Speaking of not bothering to look, there's "Bette in Spokane," a woman Rep. Cathy McMorris Rodgers made famous in her response to President Obama's state of the union speech. Bette had contacted McMorris Rodgers to complain that her $552-a-month policy no longer would be offered. Whether McMorris Rodgers or her staff tried to work with Bette and help her navigate the site to find an affordable plan is unclear. But we do know that Bette decided go without coverage at all out of pure political spite: "I wouldn’t go on that Obama website at all."

We had Los Angeles real estate agent Deborah Cavallaro, whose story was highlighted by Maria Bartiromo on CNBC because she was losing her old junk insurance and who complained "there's nothing affordable about the Affordable Care Act." Turns out, she had a lot of affordable options available, she just hadn't actually shopped for them.

Then there's San Diego business owner Edie Sundby, who wrote an op-ed in the Wall Street Journal about her plan being cancelled while she's in the middle of cancer treatments, all the fault of Obamacare. Except that UnitedHealth wasn't canceling policies in California because of Obamacare, but because UnitedHealth, her insurer, had so few customers in the individual market, it couldn't compete and was just getting out of that market. As it turns out, Sundby's cancer coverage is actually safeguarded by Obamacare.

We're not done with the Republican activists posing as Obamacare victims, though. We have Donna Marzullo and Helen DePrima in New Hampshire, appearing in AFP ads. Both are very active in the Republican party, and both have extremely vague and unprovable complaints about how Obamacare is hurting them.

Then you've got the exaggerated claims by House Speaker John Boehner (R-OH) about how much his premiums went up, Sen. Tom Coburn's (R-OK) undocumented claim that he was losing his cancer doctor, and Sen.
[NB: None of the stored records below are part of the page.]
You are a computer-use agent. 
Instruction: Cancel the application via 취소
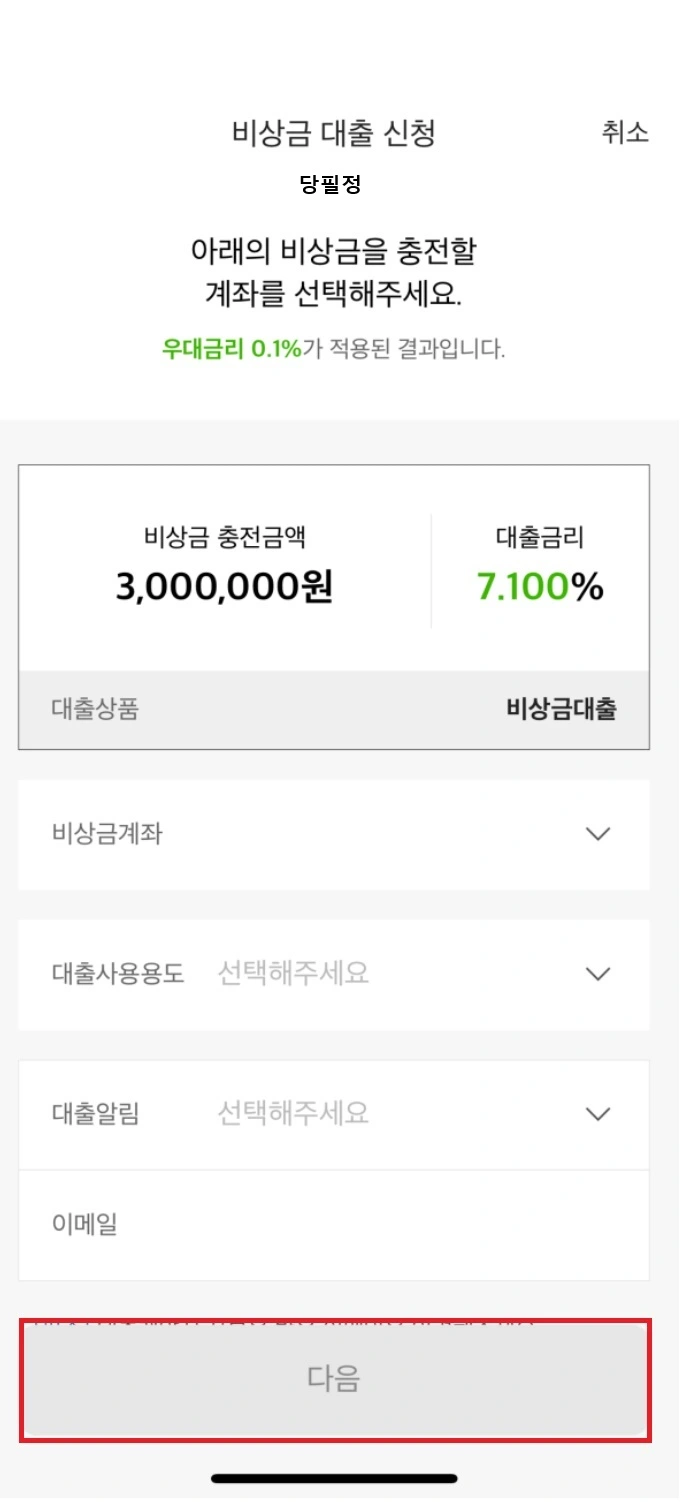click(624, 133)
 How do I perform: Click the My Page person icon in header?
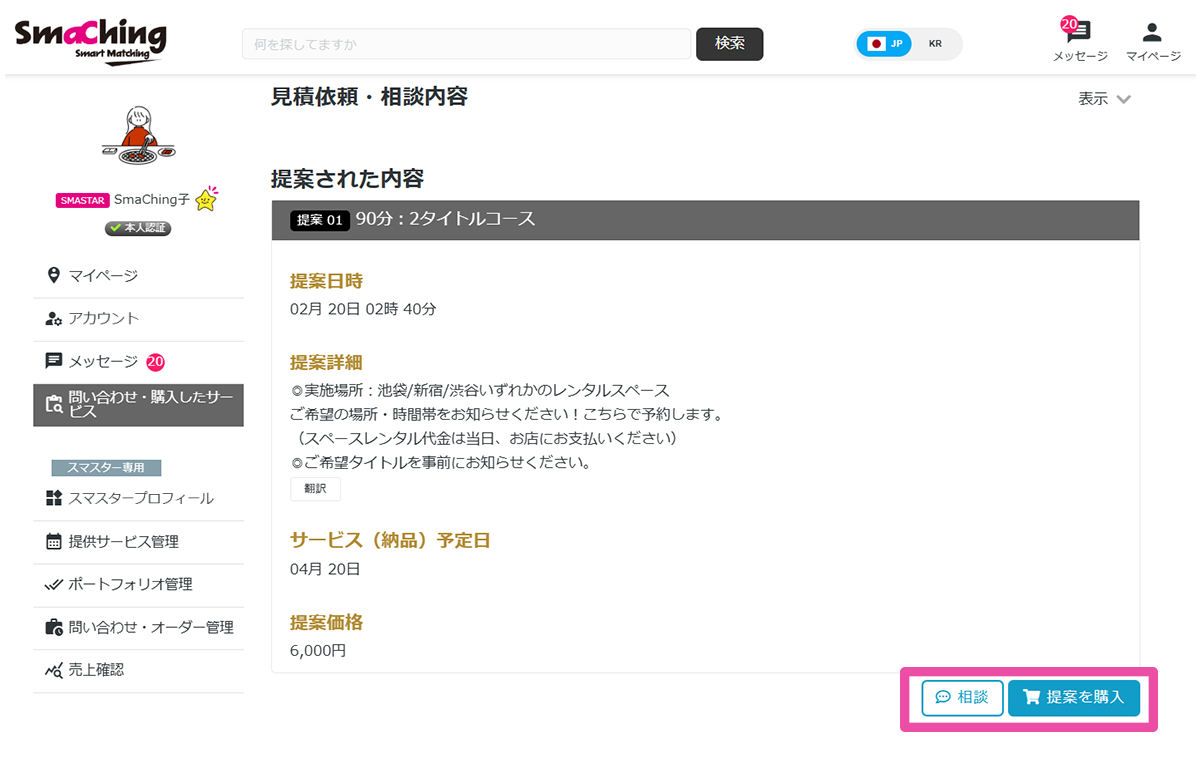(x=1152, y=33)
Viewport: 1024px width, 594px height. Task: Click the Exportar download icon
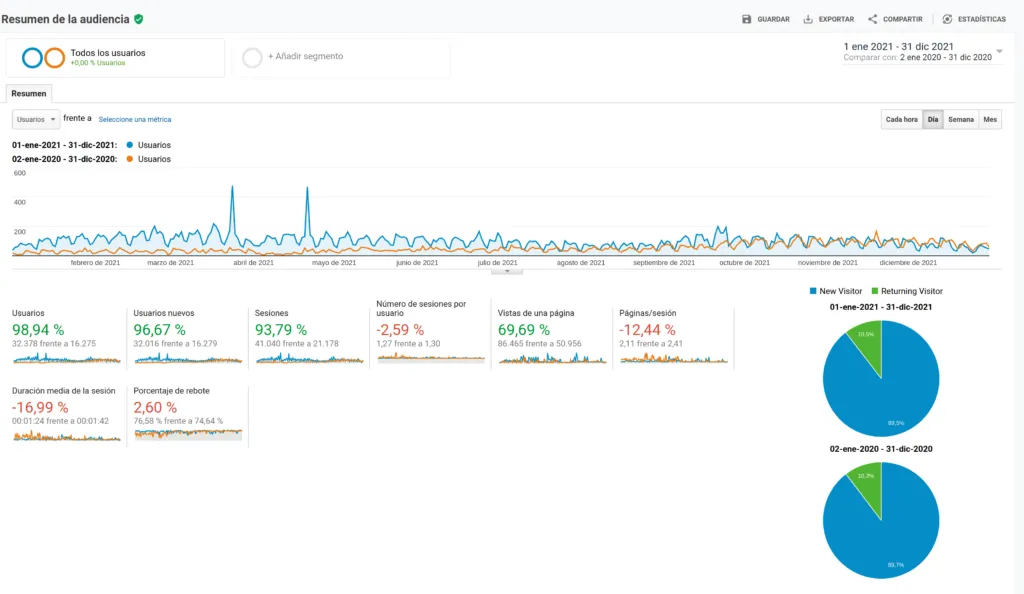(808, 19)
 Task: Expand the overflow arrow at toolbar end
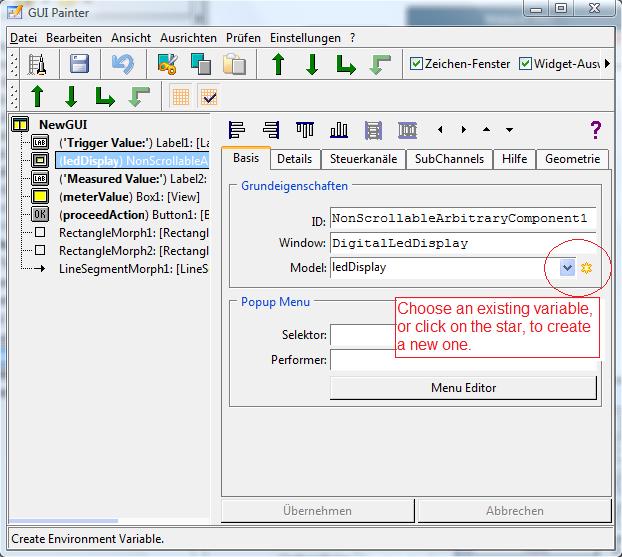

Rand Paul's (R-KY) bizarre and impossible Medicaid story, claiming his son was forced onto Medicaid against his will.

Add it all up, and you've got a big ol' passel of nothing, except a bunch of stories intended to scare the stuffing out of the people who most benefit from the law, the people with serious, chronic diseases who don't have to worry about keeping their health insurance and being able to afford their care ever again.